I’m about a third of the way through a fantastic book called Clapton’s Guitar: Watching Wayne Henderson Build the Perfect Instrument.
I picked it up while in Southwestern Virginia a few weeks back, and I’m hooked — both by Allen St. John’s writing and by Henderson’s story. The latter is considered one of the finest luthiers in the world, having built acoustic guitars for the likes of Tommy Emmanuel, Doc Watson, and Clapton, but you don’t have to be famous to get on Henderson’s waiting list. You do have to be patient, however. People have waited more than a decade for one of Henderson’s coveted instruments, which adhere to a standard of excellence that peaked at the Martin guitar company before World War II.
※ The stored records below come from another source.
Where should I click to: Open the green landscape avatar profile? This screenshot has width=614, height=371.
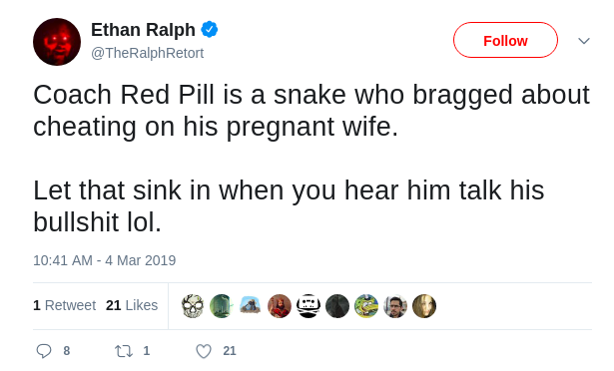tap(222, 305)
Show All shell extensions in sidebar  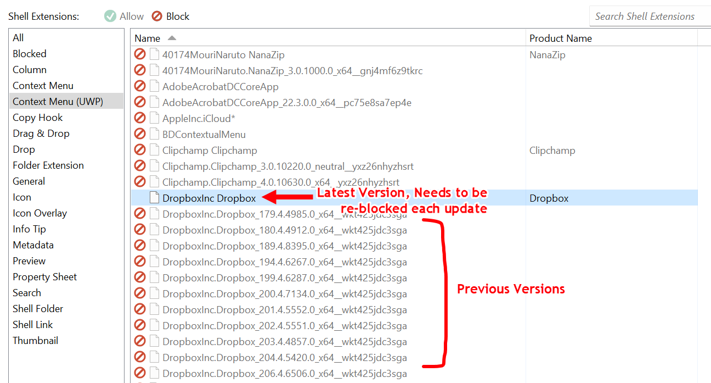pos(18,38)
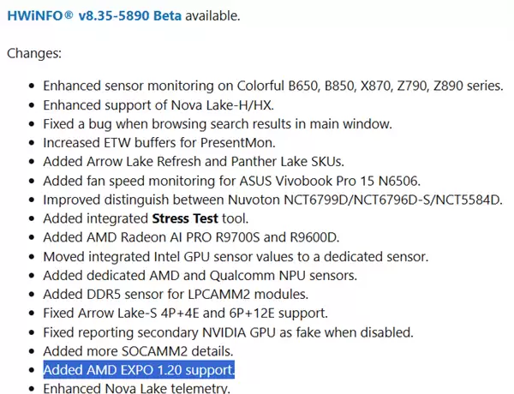Click the Nuvoton NCT6799D distinguish line

[272, 199]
The Martin DCXME I play was built many years later, after the company’s production model changed, and let’s just say my instrument wouldn’t inspire anyone to write a book. It’s an X-Series model, which you might compare to Gibson’s Epiphone line, plus it’s got a hole in the body, its bridge saddle is warped to hell, it’s stained with years of beer spills and bar smoke… it still does the trick, but I haven’t done a great (or even mediocre) job of taking care of it.
Clapton’s Guitar describes this whole other world that feels almost fictional, though ideal may be a better word. Only the finest materials are used. Tremendous care is taken with each aspect of each guitar. Henderson devotees travel hours just to watch him work. The whole thing is fascinating, and I’m enjoying reading it so much that I’ve been meting out pages so I can savor the time I’m spending with it. Or maybe I’m just settling into Henderson’s laid-back production pace.
With last night’s pages still in my head, I grabbed Clapton’s Robert Johnson tribute album on the way out this morning.